Check processing is getting a jump-start. After several decades without any seismic change, change is underfoot (the last watershed was the introduction of MICR, magnetic-character ink recognition, which occurred decades ago). Check imaging is just beginning to hit its stride thanks to The Check Clearing Act for the 21st Century (Check 21) and notable improvements in imaging technology's price/performance equation. Although Check 21 directly addresses only the creation of a substitute check, it indirectly revolutionizes check processing by opening the door to check truncation and image exchange. However, it does not provide any road maps, nor does it address legal issues surrounding truncation and exchange. The map making will be up to financial institutions, and already several hundred early movers are forging ahead.
The focal point of Check 21 is the substitute check. Many other areas of check processing, however, have been associated with Check 21. From all the hype in the press, one would think that Check 21 governs check truncation and image exchange. It does not. Hence, a useful starting point to understanding Check 21's implications is to outline what Check 21 is not.
First and foremost, Check 21 does not make a check image or an electronic check presentment (ECP) file the legal equivalent of a paper check. Second, it does not require a bank to send or receive ECP files or to create a substitute check. Third, it does not require a bank to keep the original check for any specified time period (nor does any current law).
Unlike some technologies, check imaging is not merely paving the cow paths. Rather, it is enabling the paths to be redrawn. Under the current process, billions of checks are physically transported at least one time and are often transported multiple times, including by relatively expensive air transport. During the process, checks are typically handled 21 to 26 times over the course of a single day to over a week. Fast-forward to the most extensive implementation of check imaging -- involving point-of-entry capture, image-based statements and image exchange -- and the process is dramatically restructured, pushing the number of steps toward zero.
Similar to any operational leap, check imaging and truncation does not have an on/off switch but rather involves a transition period during which paper and electronic processes co-exist. Given the sheer volume of checks and the number of financial institutions involved in the process, the transition period is expected to last at least a decade.
Integral to a smooth transition is banks' winning over customers' acceptance of check images and, in some cases, of substitute checks as well. While the task is significant, banks should not be daunted by it. Early movers have found that well-informed customers are open to receiving check images in lieu of the originals. Most early-mover community banks have achieved acceptance rates of over 99 percent for both retail and commercial customers. While large banks have not yet achieved such high overall rates primarily due to their diverse commercial customer base, they have fared well with retail customers.
The early-mover banks have found that customer acceptance is a function of education and comfort level. Education requires multiple messages over several statement cycles and notices in physical locations (branches and ATMs). A smooth migration from paper checks to images or substitute checks is gradual one. Customers must not feel coerced into accepting images.
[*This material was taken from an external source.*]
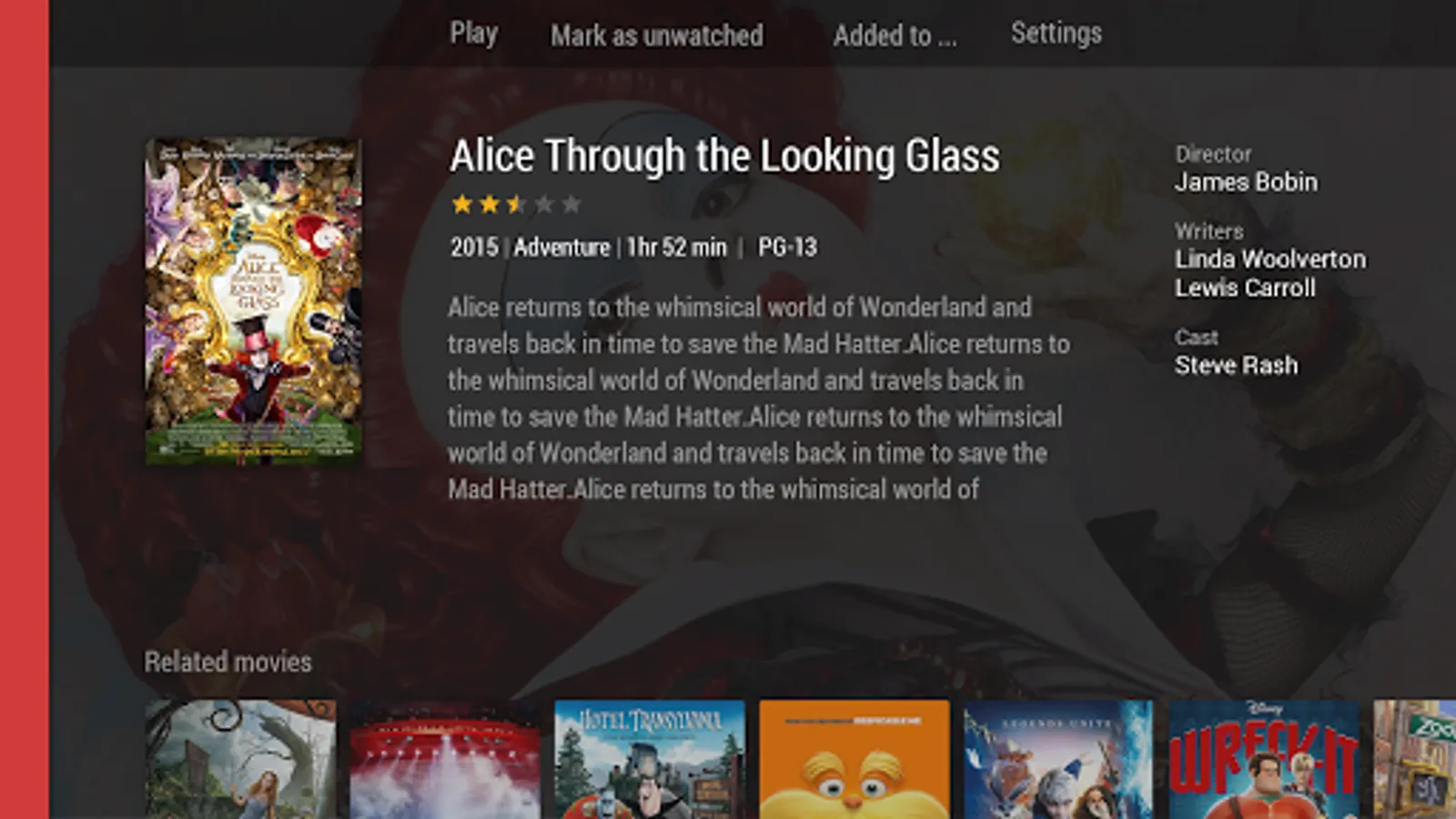
Task: Open the Hotel Transylvania related movie
Action: [650, 759]
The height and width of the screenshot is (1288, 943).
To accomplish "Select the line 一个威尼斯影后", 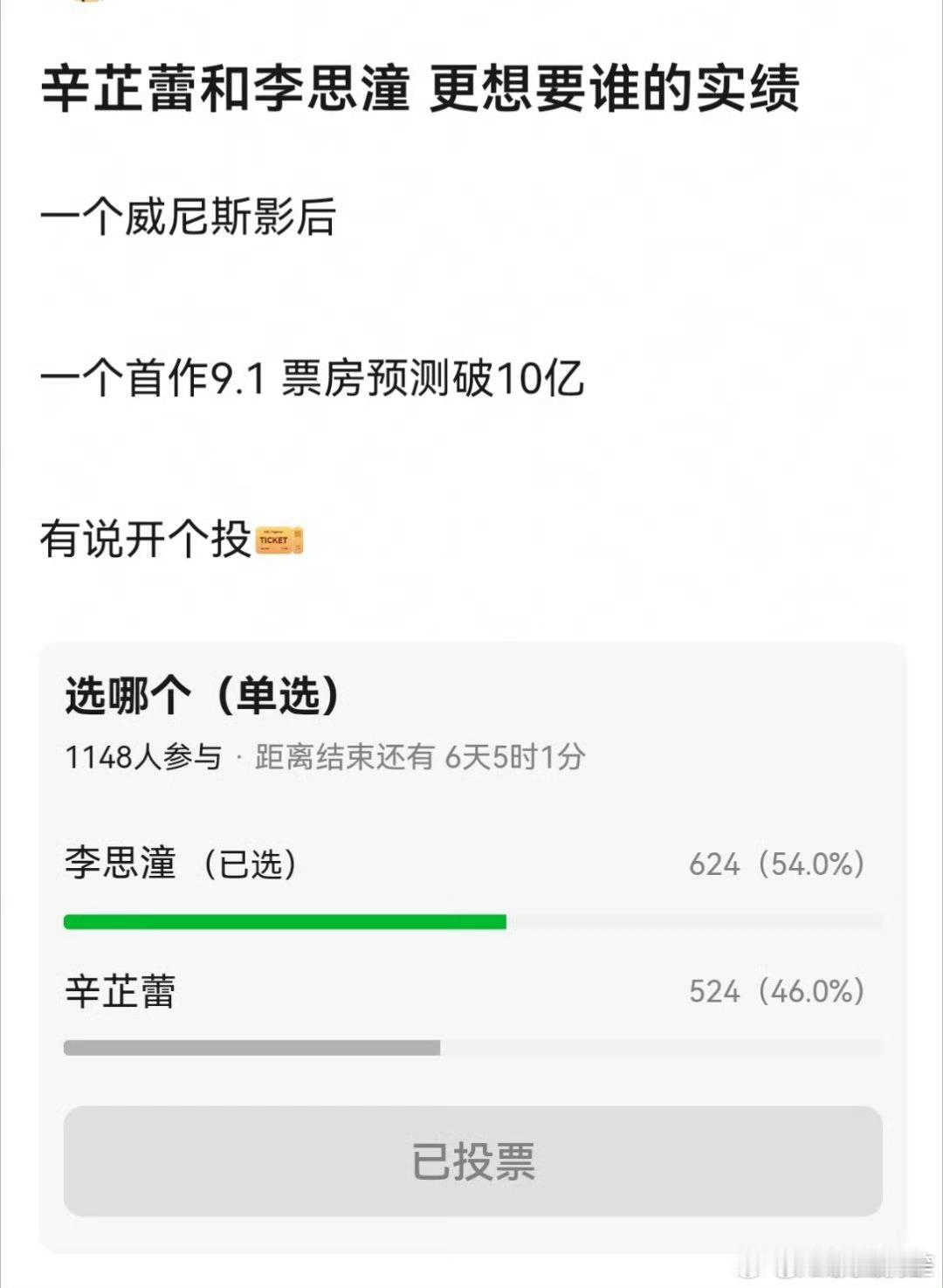I will tap(188, 217).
The carrot (e.g., ease of filing image statements compared to stacks of cancelled checks; ability to get check images on-demand online) should be used before the stick (e.g., charging for return of original checks). In addition, quality of images and front/back images help make customers more comfortable. Several early movers are piloting new types of image statements (e.g., ones with bigger images, front/back images) and gauging customer satisfaction.
The more challenging educational exercise is explaining the reduction in float. For customers who play the float game, a reduction in posting times will come as a shock, especially when accompanied by NSF fees. In order to mitigate consumer ire, banks will have to be diligent in setting consumer expectations regarding float reduction. On the flip-side, banks will be able to offer customers improved funds availability with next-day availability likely becoming the norm. October 28, 2004, the day Check 21 takes effect, will mark the first day of a gradual migration from paper check presentment to image/data file presentment. Paper checks, substitute checks, and check images with ECP files are expected to co-exist through to the next decade. Paper will exist to some degree for three of the four combinations while imaging will dominate one combination: non-local, image-eligible items. Ultimately, paper checks may never go away for a small sliver of transit items (e.g., local, high value checks). Substitute checks will eventually go away when all banks are image-enabled.
Alenka Grealish is the manager of the banking group at Celent Communications, a financial services technology research firm based in Boston. She can be reached at [email protected]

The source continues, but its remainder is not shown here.